Genre: Current Affairs
So, yesterday Mumbai once again witnessed serial bomb blasts. 1993, 2003, 2005, 2008 and now again. Once again the common citizens of the city have lost lives even as the culprit of the previous attacks enjoys VIP treatment in special jail and the netas of the state "offer deep condolences", their lazy fat asses safely tucked behind a wall of security personnel. This has reached a stage when I no longer feel enraged at the terrorists doing these attacks. The rage is entirely towards the spineless incapable government, of the state as well in Delhi. As someone had rightly said, Civilizations fall not so much because of the strength of the enemy outside, as through the weakness and decay within.

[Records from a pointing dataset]
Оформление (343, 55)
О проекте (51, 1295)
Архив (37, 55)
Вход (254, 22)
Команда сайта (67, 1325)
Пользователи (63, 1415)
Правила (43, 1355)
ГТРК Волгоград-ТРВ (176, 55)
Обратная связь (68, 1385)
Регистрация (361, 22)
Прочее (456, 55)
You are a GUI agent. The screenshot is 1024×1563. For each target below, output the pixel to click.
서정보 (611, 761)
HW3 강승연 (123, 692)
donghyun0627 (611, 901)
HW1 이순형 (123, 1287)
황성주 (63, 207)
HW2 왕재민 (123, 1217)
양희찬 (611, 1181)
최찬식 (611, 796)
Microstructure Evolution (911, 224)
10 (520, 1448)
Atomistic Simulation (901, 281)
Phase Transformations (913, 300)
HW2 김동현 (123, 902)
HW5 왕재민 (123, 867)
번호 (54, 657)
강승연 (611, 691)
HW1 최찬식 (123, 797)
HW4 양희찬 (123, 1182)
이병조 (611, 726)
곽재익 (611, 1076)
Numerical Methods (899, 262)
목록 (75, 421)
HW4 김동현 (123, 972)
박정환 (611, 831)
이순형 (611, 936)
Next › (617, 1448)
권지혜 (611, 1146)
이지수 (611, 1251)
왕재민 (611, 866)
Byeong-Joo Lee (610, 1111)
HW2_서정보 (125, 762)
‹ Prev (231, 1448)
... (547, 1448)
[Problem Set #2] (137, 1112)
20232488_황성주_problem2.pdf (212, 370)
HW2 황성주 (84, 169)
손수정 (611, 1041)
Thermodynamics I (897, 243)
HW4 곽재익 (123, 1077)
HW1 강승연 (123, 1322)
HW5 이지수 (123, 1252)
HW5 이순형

■ **What you have to do**
List every year named in the text about the Mumbai bomb blasts.

■ **Solved problem**
1993, 2003, 2005, 2008